Akubue, Arinze George

Master thesis

View/Open

Arinze_George_Akubue_Masters_thesis.pdf (7.904Mb)

Year

2016

Abstract

There is a deluge of unstructured data flowing out from numerous sources, including the devices which make up the Internet-of-Things. This data flow is characterized by sheer volume, variety and velocity, and is expected to double every two years. Organizations perceive hidden value in unstructured data, but are usually constrained by budget and access to the right kind of technology in their effort to extract value. MapReduce has been adopted widely in the big data community for large scale processing of workloads. Current implementations of MapReduce run on persistent compute clusters which feature an underlying distributed file system.
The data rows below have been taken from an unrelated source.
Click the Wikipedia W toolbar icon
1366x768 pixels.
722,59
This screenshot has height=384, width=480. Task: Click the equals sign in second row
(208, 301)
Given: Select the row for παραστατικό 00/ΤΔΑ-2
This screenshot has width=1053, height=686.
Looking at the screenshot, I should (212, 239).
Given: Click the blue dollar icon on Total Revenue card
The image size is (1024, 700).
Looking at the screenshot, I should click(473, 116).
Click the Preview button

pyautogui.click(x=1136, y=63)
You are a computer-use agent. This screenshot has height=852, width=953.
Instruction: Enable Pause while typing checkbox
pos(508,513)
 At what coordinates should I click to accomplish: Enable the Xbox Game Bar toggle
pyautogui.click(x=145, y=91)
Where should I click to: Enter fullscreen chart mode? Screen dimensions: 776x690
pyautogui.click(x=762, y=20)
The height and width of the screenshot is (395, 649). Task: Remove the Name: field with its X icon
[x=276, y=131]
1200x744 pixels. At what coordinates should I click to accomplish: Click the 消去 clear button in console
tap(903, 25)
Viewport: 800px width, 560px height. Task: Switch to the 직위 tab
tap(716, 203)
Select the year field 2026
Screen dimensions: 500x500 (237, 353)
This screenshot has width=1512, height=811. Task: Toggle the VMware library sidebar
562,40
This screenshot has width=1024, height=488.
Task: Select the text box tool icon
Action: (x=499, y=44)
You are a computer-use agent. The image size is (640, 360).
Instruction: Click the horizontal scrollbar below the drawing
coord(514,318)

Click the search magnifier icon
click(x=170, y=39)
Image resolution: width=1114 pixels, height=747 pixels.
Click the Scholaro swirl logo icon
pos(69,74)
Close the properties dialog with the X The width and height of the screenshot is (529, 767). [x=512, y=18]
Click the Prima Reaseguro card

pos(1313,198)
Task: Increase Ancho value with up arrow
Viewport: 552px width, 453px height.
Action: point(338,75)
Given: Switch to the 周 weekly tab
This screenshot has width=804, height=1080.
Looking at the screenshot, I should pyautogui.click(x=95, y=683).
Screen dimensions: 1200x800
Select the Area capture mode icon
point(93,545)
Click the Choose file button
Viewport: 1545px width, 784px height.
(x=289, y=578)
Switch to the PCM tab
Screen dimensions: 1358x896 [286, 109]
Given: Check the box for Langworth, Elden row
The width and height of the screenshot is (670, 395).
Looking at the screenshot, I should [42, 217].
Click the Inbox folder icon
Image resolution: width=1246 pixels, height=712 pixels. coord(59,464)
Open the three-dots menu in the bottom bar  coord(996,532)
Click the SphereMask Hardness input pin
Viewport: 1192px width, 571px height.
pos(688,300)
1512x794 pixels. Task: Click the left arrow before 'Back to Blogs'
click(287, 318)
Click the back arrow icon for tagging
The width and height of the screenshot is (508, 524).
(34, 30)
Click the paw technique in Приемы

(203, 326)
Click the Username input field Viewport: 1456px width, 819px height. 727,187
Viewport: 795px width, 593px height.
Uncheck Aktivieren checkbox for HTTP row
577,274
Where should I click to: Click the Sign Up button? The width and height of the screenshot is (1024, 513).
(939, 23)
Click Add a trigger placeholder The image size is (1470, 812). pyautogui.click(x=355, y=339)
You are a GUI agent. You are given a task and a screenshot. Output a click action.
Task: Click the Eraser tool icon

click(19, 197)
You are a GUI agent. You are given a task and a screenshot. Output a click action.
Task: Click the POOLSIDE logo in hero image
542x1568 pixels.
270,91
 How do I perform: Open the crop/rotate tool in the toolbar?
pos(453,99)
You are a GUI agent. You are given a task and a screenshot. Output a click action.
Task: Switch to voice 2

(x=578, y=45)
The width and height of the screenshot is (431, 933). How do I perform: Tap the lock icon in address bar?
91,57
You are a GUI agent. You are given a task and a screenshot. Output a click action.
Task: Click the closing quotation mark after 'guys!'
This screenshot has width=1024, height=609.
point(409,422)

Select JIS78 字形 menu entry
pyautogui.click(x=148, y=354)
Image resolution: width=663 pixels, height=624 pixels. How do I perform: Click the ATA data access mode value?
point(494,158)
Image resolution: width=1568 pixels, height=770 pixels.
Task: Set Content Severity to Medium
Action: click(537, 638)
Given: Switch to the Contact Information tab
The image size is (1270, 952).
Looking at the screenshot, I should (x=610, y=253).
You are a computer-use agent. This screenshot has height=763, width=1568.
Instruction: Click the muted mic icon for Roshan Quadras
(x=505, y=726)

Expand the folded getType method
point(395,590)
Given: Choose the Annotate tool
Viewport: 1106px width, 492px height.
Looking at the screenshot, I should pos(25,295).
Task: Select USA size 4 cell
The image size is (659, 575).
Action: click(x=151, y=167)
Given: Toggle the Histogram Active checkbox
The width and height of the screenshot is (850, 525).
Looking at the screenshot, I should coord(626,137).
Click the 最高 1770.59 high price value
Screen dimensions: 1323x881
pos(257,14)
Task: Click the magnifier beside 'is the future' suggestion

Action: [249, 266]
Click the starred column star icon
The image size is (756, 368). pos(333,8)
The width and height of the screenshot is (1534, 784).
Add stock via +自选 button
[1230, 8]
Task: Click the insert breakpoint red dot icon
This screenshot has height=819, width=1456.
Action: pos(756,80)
The clusters typically process numerous jobs during their lifetime. During periods of low or no activity, the resources are unutilized. This thesis investigates how resources can be optimally and efficiently utilized through the use of adhocly provisioned MapReduce clusters, which are grown into place for each job based on workload dimensions while meeting results deadlines. In order to achieve this, two different designs are developed based on two distinct adaptations of the B-Tree abstract data structure: a flat tree structure, which grows horizontally; and a chain structure with hanging leaves, which grows vertically. The project results show that resources are optimally and efficiently utilized, with each design implementation demonstrating individual advantages and disadvantages, for different workload dimensions.